Example 1: SmCCNet + GNN Embeddings + Subject Representation

This tutorial illustrates how to:

  1. Build: an adjacency matrix with SmCCNet.

  2. Enhance Representation: Generate node embeddings using GNNEmbedding.

  3. Integrate: Incorporate these embeddings into subject-level omics data using SubjectRepresentation.

Workflow:

  1. Construct: - A multi-omics network adjacency using SmCCNet.

  2. Generate: - Node embeddings with a Graph Neural Network (GNN).

  3. Integrate: - These embeddings into subject-level omics data for enhanced representation.

Subject Representation Workflow

Subject-level embeddings provide richer phenotypic and clinical context.

View full-size image: Subject Representation

Step-by-Step Instructions:

  1. Data Setup: - Load omics data, phenotype data, and clinical data using DatasetLoader.

  2. Network Construction (SmCCNet): - Call SmCCNet.run() to produce an adjacency matrix from multi-omics data.

  3. GNN Embedding: - Pass the adjacency, omics data, and (optionally) clinical data to GNNEmbedding. - Use .fit() and .embed() to generate node embeddings.

  4. Subject Representation: - Integrate these embeddings into omics data via SubjectRepresentation.

Below is a complete Python implementation:

import pandas as pd
from bioneuralnet.datasets import DatasetLoader
from bioneuralnet.external_tools import SmCCNet
from bioneuralnet.network_embedding import GNNEmbedding
from bioneuralnet.downstream_task import SubjectRepresentation

# 1) Load dataset
loader = DatasetLoader("example1")
omics1, omics2, phenotype, clinical = loader.load_data()

# 2) Merge omics data
merged_omics = pd.concat([omics1, omics2], axis=1)

# 3) Generate adjacency matrix using SmCCNet
smccnet = SmCCNet(
    phenotype_df=phenotype,
    omics_dfs=[omics1, omics2],
    data_types=["genes", "proteins"],
    kfold=3,
    subSampNum=500,
)
global_network, smccnet_clusters = smccnet.run()

# 4) Generate embeddings using GNNEmbedding
gnn_embedding = GNNEmbedding(
    adjacency_matrix=global_network,
    omics_data=merged_omics,
    phenotype_data=phenotype,
    clinical_data=clinical,
    tune=True,
)
gnn_embedding.fit()
embeddings_output = gnn_embedding.embed(as_df=True)

print(f"GNN embeddings generated.
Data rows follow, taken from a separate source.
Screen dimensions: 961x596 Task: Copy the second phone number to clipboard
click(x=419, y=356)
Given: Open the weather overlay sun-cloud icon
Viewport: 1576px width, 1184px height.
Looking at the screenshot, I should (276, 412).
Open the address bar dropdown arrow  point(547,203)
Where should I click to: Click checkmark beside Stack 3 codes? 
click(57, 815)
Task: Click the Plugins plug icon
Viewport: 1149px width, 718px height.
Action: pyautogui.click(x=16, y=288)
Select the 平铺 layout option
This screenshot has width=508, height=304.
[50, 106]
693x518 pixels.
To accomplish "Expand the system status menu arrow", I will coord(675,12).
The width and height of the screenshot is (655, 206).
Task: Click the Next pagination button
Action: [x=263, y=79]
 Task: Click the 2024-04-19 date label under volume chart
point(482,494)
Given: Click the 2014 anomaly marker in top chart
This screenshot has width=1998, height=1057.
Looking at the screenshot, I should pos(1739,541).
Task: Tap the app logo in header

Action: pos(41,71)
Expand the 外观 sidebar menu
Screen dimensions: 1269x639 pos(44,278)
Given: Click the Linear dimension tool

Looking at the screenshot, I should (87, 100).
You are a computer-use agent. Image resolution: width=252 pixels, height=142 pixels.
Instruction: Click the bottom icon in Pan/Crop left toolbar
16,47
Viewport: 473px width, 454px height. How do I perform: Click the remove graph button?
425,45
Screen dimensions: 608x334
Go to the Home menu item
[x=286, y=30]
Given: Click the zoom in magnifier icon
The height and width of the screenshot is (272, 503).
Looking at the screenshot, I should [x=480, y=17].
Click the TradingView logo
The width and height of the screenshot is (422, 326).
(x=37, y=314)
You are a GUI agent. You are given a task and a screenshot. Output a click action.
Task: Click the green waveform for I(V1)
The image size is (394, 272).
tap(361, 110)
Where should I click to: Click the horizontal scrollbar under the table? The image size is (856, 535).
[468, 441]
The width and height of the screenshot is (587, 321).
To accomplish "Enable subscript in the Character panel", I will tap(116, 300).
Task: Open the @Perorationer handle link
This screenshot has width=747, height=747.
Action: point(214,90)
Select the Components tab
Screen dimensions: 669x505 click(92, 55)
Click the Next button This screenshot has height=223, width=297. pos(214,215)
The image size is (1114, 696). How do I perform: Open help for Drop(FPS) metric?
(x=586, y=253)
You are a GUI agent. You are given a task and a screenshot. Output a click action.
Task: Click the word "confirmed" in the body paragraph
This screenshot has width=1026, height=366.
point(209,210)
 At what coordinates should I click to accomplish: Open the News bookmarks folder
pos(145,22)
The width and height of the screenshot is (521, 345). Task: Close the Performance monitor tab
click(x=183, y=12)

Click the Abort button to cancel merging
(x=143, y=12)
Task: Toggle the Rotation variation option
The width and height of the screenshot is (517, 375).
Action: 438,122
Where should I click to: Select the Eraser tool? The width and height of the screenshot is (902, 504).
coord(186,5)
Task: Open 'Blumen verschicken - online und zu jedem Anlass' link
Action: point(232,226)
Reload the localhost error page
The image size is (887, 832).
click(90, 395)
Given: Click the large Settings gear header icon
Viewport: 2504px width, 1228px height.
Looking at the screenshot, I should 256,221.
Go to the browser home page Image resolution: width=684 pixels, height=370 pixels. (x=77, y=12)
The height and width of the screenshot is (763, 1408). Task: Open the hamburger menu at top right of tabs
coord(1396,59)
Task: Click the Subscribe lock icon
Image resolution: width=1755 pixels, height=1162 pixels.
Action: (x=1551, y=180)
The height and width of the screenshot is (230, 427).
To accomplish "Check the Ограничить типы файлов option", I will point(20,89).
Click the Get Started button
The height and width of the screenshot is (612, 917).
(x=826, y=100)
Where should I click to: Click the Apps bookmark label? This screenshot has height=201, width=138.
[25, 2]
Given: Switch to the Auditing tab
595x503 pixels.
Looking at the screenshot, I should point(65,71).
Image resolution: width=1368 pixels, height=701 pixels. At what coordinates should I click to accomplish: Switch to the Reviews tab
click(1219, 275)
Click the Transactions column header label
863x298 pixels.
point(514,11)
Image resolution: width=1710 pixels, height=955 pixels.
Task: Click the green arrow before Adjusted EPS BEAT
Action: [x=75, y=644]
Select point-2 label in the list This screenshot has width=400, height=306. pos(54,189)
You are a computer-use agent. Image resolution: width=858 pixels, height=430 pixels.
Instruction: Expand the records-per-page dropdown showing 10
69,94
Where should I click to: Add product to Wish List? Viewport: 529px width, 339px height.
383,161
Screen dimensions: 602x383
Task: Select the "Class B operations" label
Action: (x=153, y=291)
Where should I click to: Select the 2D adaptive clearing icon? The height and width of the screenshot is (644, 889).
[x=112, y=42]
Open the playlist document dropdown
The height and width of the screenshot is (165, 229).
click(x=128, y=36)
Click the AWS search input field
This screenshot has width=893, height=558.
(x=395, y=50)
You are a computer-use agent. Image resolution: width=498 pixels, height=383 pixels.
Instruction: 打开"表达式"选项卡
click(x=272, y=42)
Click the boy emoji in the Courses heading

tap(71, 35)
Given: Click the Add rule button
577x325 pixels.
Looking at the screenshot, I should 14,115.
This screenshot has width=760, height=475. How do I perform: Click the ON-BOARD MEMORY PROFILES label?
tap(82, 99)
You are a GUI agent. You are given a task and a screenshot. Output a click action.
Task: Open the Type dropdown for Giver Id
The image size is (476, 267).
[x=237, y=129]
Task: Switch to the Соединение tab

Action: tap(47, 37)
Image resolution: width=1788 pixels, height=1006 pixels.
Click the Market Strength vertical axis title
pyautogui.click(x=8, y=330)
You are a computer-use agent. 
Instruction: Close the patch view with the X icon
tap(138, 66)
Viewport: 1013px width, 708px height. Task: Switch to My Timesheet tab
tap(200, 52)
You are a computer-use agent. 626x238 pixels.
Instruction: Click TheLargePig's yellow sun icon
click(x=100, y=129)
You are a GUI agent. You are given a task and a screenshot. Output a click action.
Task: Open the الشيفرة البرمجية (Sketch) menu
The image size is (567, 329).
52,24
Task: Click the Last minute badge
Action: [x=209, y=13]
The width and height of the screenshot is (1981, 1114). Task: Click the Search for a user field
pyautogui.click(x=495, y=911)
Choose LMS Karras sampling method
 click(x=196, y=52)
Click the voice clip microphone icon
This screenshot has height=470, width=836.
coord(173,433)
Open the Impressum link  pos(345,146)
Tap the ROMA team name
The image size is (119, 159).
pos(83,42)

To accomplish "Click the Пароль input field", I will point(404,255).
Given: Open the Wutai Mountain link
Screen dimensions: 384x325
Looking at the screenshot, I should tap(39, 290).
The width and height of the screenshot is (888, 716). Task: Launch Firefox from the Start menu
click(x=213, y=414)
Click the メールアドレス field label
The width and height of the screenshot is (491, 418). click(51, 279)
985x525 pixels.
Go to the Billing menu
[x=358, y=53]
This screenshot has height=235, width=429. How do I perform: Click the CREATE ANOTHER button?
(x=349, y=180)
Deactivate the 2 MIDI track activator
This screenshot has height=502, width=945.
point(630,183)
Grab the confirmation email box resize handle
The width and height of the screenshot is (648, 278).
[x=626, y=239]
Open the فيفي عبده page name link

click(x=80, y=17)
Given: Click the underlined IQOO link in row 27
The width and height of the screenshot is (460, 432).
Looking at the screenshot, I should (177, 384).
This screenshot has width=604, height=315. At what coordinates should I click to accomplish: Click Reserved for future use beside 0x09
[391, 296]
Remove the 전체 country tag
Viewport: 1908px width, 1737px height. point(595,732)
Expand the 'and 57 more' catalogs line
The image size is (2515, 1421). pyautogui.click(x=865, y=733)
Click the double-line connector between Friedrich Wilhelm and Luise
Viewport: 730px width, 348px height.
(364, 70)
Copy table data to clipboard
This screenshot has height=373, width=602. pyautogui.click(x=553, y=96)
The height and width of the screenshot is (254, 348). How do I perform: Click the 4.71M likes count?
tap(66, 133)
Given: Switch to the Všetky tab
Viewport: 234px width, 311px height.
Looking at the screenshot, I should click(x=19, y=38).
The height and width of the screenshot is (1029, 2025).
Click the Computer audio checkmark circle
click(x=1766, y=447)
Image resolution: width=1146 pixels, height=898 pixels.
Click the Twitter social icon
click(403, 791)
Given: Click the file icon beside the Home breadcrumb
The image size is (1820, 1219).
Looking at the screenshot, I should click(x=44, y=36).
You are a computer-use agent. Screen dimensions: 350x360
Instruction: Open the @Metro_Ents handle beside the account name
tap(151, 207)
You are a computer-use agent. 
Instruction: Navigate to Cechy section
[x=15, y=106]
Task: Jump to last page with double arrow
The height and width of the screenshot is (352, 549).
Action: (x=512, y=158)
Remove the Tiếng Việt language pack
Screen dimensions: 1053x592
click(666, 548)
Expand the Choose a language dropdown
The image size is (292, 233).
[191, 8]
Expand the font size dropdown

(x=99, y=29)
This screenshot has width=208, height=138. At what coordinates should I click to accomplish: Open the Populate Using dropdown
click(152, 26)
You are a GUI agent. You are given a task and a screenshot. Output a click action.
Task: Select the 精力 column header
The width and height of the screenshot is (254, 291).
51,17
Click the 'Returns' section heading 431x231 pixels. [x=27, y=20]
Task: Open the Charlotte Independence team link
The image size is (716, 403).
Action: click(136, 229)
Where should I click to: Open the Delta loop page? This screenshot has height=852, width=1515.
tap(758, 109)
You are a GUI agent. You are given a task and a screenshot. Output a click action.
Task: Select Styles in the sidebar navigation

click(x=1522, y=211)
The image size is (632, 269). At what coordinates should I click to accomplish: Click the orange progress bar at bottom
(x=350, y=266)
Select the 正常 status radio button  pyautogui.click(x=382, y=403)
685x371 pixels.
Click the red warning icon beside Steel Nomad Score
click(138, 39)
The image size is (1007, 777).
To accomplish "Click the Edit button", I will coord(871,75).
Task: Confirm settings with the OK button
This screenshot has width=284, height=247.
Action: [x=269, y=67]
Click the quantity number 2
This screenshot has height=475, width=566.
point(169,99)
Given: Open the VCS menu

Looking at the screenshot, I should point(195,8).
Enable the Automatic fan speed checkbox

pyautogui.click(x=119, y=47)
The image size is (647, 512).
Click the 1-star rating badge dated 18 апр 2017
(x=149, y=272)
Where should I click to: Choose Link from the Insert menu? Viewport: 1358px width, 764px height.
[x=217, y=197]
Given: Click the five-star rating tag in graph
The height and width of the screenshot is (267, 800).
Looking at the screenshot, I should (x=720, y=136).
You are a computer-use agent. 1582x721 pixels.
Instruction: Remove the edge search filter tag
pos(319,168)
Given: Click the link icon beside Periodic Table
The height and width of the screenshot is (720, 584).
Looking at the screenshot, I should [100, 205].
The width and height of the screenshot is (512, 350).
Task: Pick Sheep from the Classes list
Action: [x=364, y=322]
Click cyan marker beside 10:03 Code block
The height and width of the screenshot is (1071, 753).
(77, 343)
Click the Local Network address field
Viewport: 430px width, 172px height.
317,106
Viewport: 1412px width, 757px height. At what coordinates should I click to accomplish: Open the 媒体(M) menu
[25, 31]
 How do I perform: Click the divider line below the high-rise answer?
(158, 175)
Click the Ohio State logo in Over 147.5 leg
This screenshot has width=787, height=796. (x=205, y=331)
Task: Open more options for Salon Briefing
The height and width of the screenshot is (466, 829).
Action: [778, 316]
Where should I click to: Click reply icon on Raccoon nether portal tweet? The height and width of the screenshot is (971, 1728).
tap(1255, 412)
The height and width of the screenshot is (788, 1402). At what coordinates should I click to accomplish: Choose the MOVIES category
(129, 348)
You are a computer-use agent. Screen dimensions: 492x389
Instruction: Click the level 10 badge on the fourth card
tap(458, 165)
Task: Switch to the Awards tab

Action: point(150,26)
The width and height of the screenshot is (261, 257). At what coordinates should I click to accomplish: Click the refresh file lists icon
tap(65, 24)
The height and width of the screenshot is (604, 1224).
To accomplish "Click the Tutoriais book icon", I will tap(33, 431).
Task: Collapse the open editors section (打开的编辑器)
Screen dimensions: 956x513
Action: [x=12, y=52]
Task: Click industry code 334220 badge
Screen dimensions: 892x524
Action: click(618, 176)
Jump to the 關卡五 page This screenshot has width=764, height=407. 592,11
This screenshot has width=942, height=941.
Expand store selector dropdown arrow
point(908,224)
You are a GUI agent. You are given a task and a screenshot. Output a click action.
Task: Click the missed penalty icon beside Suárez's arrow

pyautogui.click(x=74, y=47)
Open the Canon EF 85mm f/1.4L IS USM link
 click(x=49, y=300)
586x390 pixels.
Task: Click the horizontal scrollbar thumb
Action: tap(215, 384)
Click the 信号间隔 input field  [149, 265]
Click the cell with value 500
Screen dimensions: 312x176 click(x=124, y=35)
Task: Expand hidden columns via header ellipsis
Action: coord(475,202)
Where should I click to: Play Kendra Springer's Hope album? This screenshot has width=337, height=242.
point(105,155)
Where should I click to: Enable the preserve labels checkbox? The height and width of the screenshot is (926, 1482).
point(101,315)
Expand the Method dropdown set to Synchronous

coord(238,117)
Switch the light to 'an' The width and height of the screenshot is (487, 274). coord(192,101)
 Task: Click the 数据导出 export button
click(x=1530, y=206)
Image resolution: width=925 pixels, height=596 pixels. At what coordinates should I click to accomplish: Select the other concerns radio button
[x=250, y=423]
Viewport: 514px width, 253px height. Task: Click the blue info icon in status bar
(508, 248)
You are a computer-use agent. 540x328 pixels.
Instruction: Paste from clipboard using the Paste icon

Shape: {embeddings_output.shape}")

# 5) Perform subject representation using SubjectRepresentation
graph_embedding = SubjectRepresentation(
    omics_data=merged_omics,
    embeddings=embeddings_output,
    phenotype_data=phenotype,
    tune=True,
)

enhanced_data = graph_embedding.run()
print(f"Enhanced omics data shape: {enhanced_data.shape}")

# Save enhanced omics data
enhanced_data.to_csv("enhanced_omics_data.csv")

Results:

  • Adjacency Matrix generated using SmCCNet.

  • Node Embeddings from GNN.

  • Enhanced Omics Data, integrating node embeddings for subject-level analysis.